The Swiss-based group, the world's biggest manufacturer of chocolate and cocoa products, flagged that cocoa beans had averaged 20% lower over the past year than in 2011.

While cocoa futures topped £1,700 a tonne in early September - "due to uncertainties with regards to the main crop as well as the cocoa reform in Ivory Coast", the top producer of the bean, which has brought crop marketing under a single regulator prices fell to £1,414 a tonne last week, their weakest since April.

"Short-term, we expect cocoa prices to trade on the low side of the well-settled range of the past 12 months," the group said.

That implies values well below levels of 2011, let alone of 2010 when London futures topped £2,700 a tonne, hitting their highest since 1977.

Sales drop

Cocoa prices have fallen back thanks to the refill to world supplies provided by a world surplus in 2011-12, waning ideas of a deficit forecast for this season, and thanks to a less disruptive start to Ivory Coast cocoa reforms than many investors had expected.

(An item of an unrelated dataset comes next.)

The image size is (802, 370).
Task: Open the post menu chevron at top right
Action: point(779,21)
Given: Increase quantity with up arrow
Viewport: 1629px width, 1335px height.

Barry Callebaut, which makes chocolate on behalf of groups such as Hershey, Kraft and Nestle, blamed movement in cocoa prices from levels at the time the contracts were struck for a 13.1% to SFr262.9m in revenues at its global sourcing and cocoa division in the September-to-November.

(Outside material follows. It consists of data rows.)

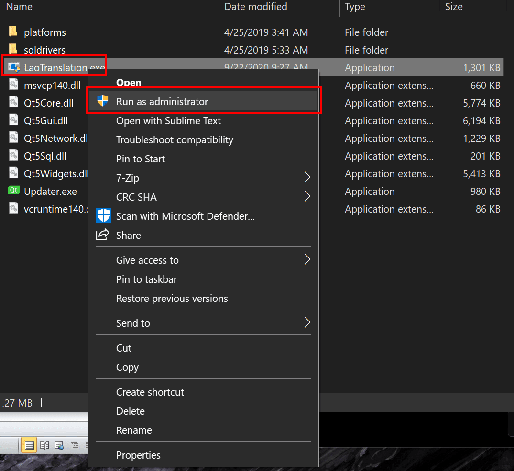This screenshot has height=471, width=514.
Task: Expand the Send to submenu arrow
Action: (x=307, y=323)
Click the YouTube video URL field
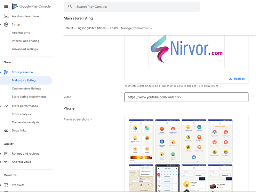Image resolution: width=256 pixels, height=193 pixels. pos(186,97)
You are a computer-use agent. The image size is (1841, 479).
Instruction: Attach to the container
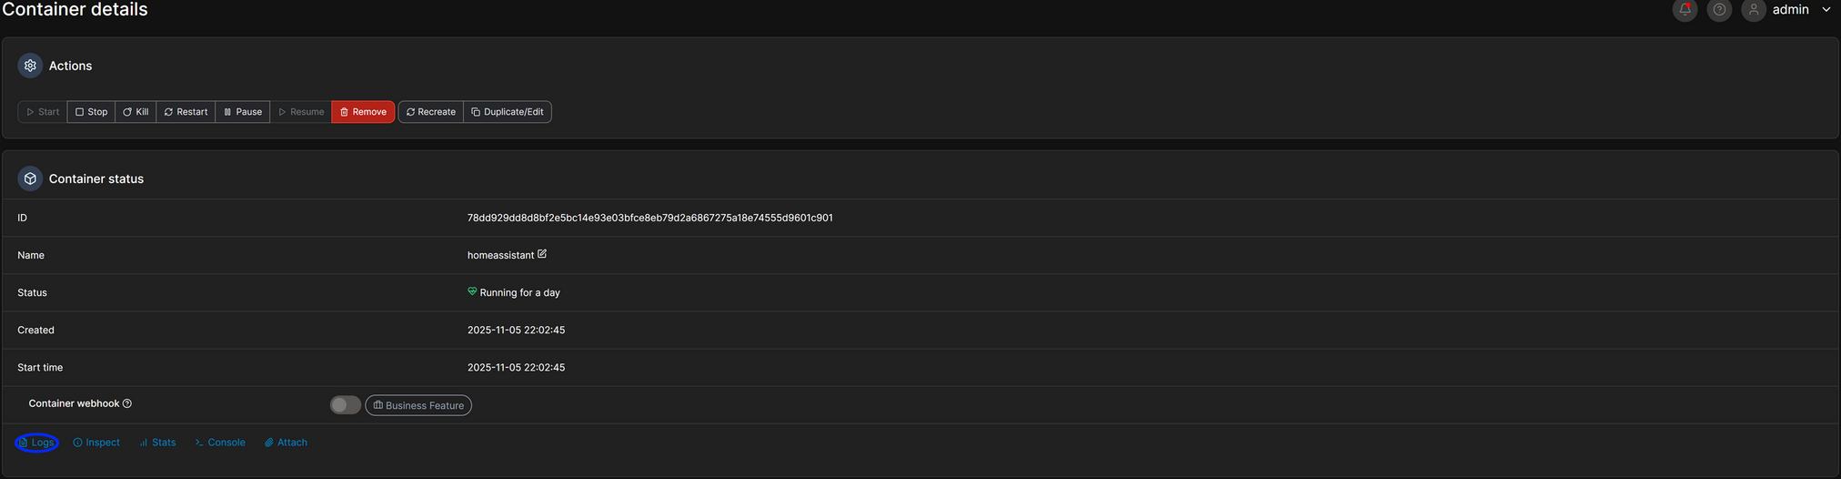click(286, 443)
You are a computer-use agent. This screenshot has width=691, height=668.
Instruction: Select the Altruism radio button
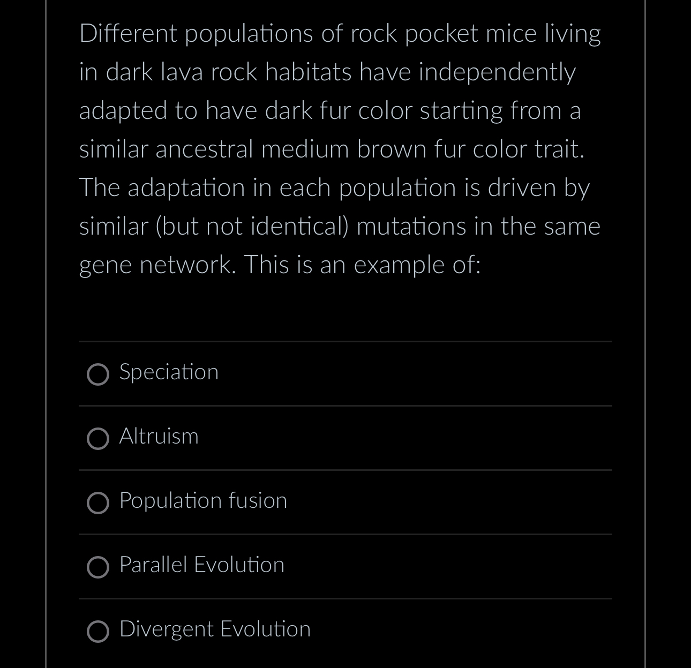click(x=98, y=439)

Growth was also "impact by ongoing expansion at some of the factories, as well as higher internal demand for cocoa powder, which limited sales to third parties", the group said.

The decline dragged group revenues 0.6% lower to SFr1.25bn in the quarter.

Investors had expected a rise of nearly 10% in sales to SFr1.38m.

Ahead of the market

The decline in global sourcing and cocoa division overshadowed growth in chocolate sales which, in rising 8.3% during the quarter, "significantly outpaced" a global market which increased by 1.1%, according to Nielsen.

Sales in Asia were particularly strong, rising 17.5% by volume, boosted by a buoyant Chinese market, with Europe seeing volume growth, of 6.2% despite "a market environment which was still depressed in southern Europe".

Nonetheless, Barry Callebaut shares eased 12.8% to SFr893.50 in morning deals.